Photo: Drinking water scarcity (A woman carries water across the dry-bed of Neyyar reservoir, the main source of water for Trivandrum city, India), Uploaded by Feroze Babu

Innovar o echarse a dormir

Henry Peach Robinson

El Viernes pasado discutí el caso “elBulli: el Sabor de la Innovación” con mis alumnos del PDD. Es un caso atípico, en cuanto que no es “un negocio normal”, como dicen algunos, pero me permite discutir dos conceptos importantes: la creación de experiencias y la gestión de la innovación.
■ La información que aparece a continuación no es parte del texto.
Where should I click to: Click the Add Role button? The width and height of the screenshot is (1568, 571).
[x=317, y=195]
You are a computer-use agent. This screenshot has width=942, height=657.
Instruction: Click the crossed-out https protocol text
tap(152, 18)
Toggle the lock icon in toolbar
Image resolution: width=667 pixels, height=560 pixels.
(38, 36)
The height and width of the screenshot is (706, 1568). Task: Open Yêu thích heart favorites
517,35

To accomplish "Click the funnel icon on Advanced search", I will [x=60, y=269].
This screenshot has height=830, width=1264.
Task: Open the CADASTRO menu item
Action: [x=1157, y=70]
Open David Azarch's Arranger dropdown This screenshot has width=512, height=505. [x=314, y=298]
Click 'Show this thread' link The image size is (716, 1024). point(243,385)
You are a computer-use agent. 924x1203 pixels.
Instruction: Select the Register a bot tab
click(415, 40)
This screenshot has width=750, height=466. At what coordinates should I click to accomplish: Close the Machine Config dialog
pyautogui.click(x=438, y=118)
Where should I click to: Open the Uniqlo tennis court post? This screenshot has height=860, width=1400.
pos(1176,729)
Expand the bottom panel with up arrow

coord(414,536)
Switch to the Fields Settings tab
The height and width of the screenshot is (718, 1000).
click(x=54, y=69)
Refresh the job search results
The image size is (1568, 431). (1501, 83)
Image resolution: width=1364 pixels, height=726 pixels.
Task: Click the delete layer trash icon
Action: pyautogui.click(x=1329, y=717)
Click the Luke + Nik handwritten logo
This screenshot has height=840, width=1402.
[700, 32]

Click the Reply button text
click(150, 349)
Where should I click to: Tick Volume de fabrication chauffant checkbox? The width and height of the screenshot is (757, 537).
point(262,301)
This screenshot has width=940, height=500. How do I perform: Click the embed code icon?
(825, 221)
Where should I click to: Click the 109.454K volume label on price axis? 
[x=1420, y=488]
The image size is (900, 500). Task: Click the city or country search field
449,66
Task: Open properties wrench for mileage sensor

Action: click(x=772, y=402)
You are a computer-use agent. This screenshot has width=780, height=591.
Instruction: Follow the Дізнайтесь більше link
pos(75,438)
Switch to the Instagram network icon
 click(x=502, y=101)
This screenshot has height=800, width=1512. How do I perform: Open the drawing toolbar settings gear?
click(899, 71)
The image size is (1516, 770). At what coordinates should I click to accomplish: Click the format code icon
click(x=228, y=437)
Puesto que los “posts” deben ser breves, me centraré en el segundo concepto: la innovación. A primera vista, cuando escribí el caso, lo que más me llamó la atención fue lo metódico que Ferran es al innovar: cierra seis meses, sigue un proceso muy definido, lo apunta todo… Pero realmente el proceso es poco novedoso. Ese mismo proceso (excepto en lo de cerrar) lo sigue desde hace décadas los best-in-class de cada industria (Nestle, P&G, Unilever).

A medida que he profundizado en el caso, me he dado cuenta que la mayor aportación de Ferran al mundo de la innovación es mucho más profunda que un proceso. Una relectura de “Mindfulness”, un magnífico libro de una profesora de Harvard, Ellen Langer, me ayudó a encapsular mis ideas desordenadas.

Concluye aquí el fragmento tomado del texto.